Cellular components of microvascular proliferation in human glial and metastatic brain neoplasms - A light microscopic and immunohistochemical study of formalin-fixed, routinely processed material

Since the origin of cells contributing to microvascular proliferation (MVP) in glial neoplasms is unsettled, a light microscopic and immunohistochemical study for vascular smooth muscle cells and endothelial cells was performed in formalin-fixed, routinely processed brain tumor biopsy material. MVP in glial neoplasms was compared with that in intracerebral metastatic carcinomas and in intracranial granulation tissue. On the basis of the degree of hyperplasia of hypertrophic cells in the microvascular wall, MVP was subjectively divided into mild, moderate, and glomeruloid (marked) proliferation. The relative contribution of vascular smooth muscle cells and endothelial cells to different degrees of MVP was estimated immunohistochemically using antibodies against α-smooth muscle actin and von Willebrand factor, respectively.

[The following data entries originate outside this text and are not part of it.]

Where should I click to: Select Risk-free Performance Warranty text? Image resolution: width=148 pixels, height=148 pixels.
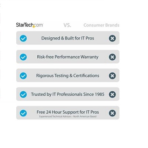[x=68, y=57]
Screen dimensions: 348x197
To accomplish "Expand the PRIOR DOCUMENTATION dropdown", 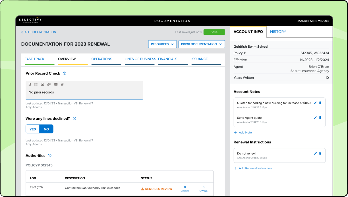I will pyautogui.click(x=201, y=44).
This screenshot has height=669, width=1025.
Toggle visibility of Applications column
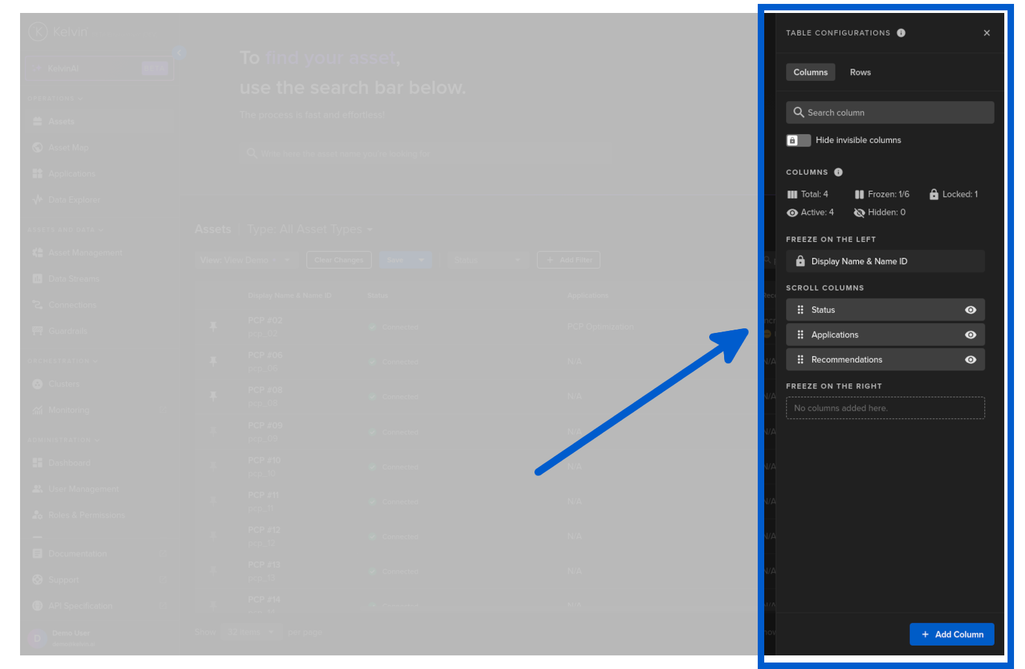(970, 335)
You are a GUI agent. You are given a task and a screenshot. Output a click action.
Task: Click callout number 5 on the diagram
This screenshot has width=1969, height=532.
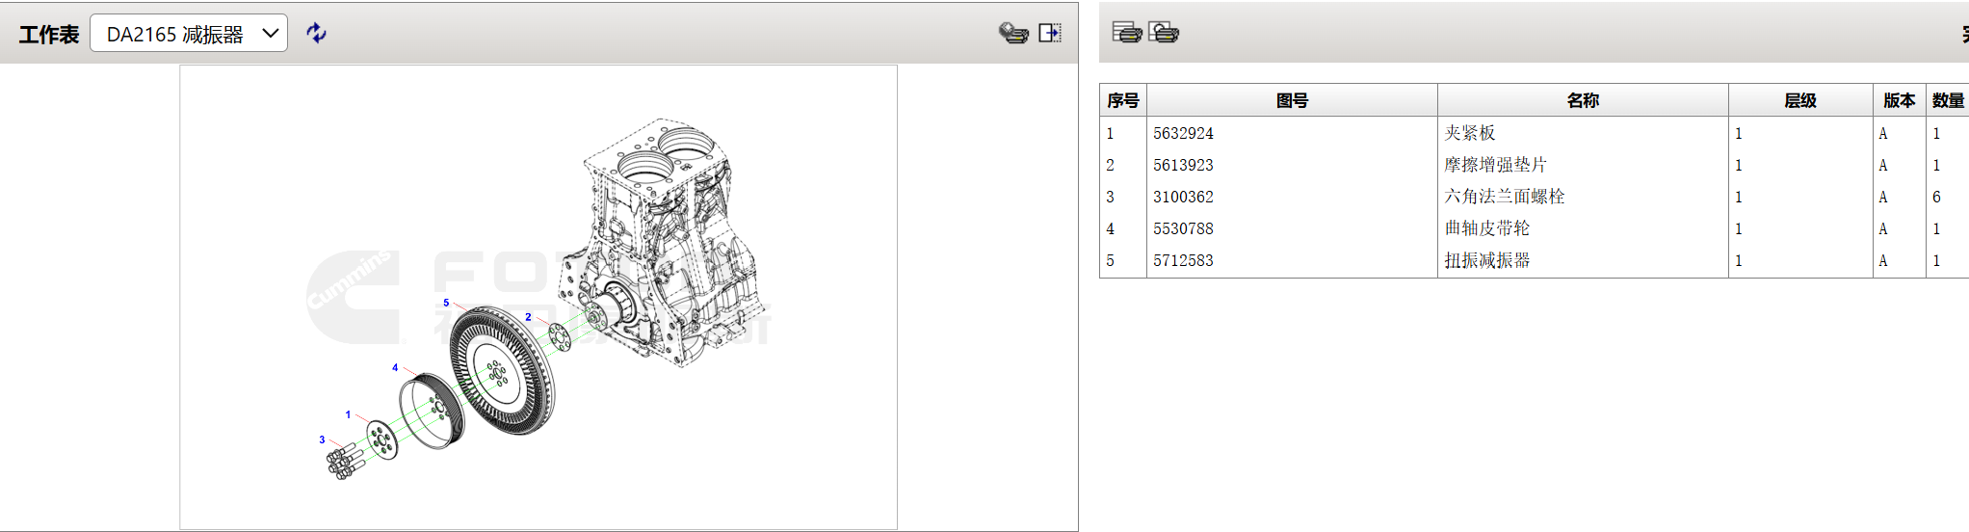click(446, 303)
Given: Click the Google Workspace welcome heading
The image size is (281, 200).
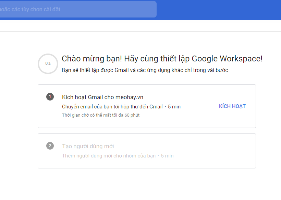Looking at the screenshot, I should tap(162, 59).
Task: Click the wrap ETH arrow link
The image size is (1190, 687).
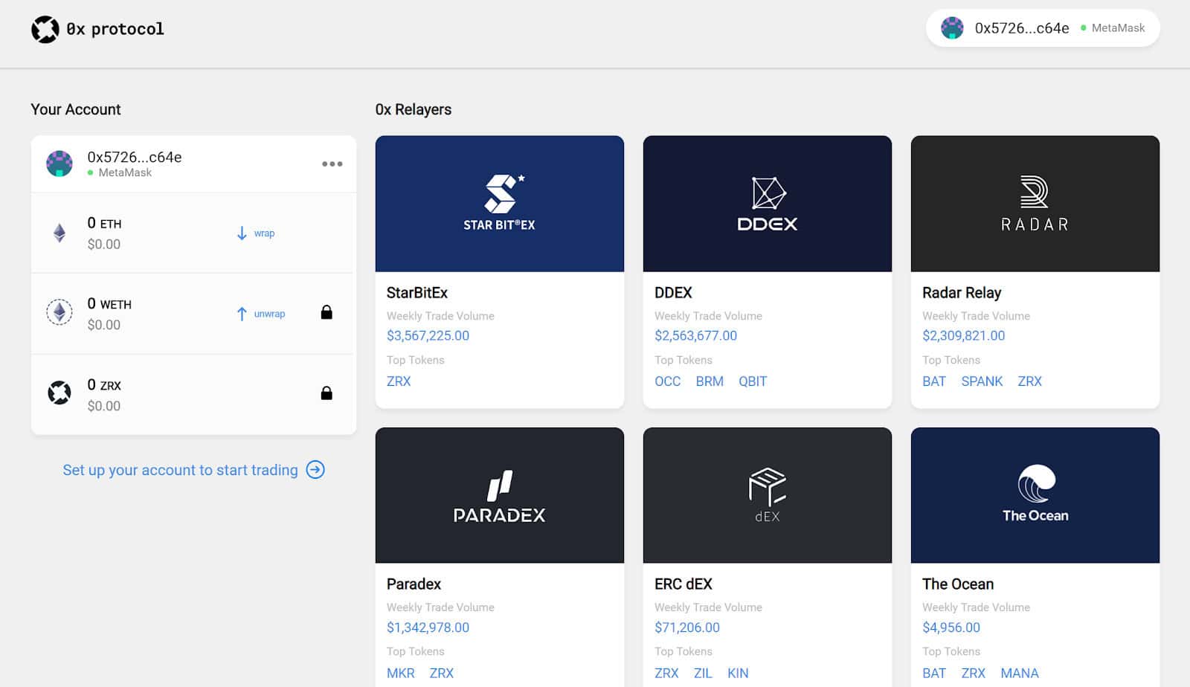Action: coord(256,233)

Glomeruloid MVP occurred in 50% of the malignant glial neoplasms. Moderate MVP was found in most malignant gliomas and in some pilocytic astrocytomas. Glomeruloid MVP was present in peritumoral glial tissue in 4 out of 15 intracerebral metastatic carcinomas, while only mild to moderate MVP was found within these tumors. In granulation tissue MVP was mild. In glomeruloid and moderate MVP vascular smooth muscle cells were more hypertrophic and more numerous than endothelial cells. The contribution of hypertrophic vascular smooth muscle cells to mild MVP was variable. MVP in glial neoplasms was generally not accompanied by a matrix of fibrous stroma but was directly embedded in glial tissue. The architecture of this MVP suggested "in situ" proliferation of microvascular cells without migration of these cells into the surrounding tissue.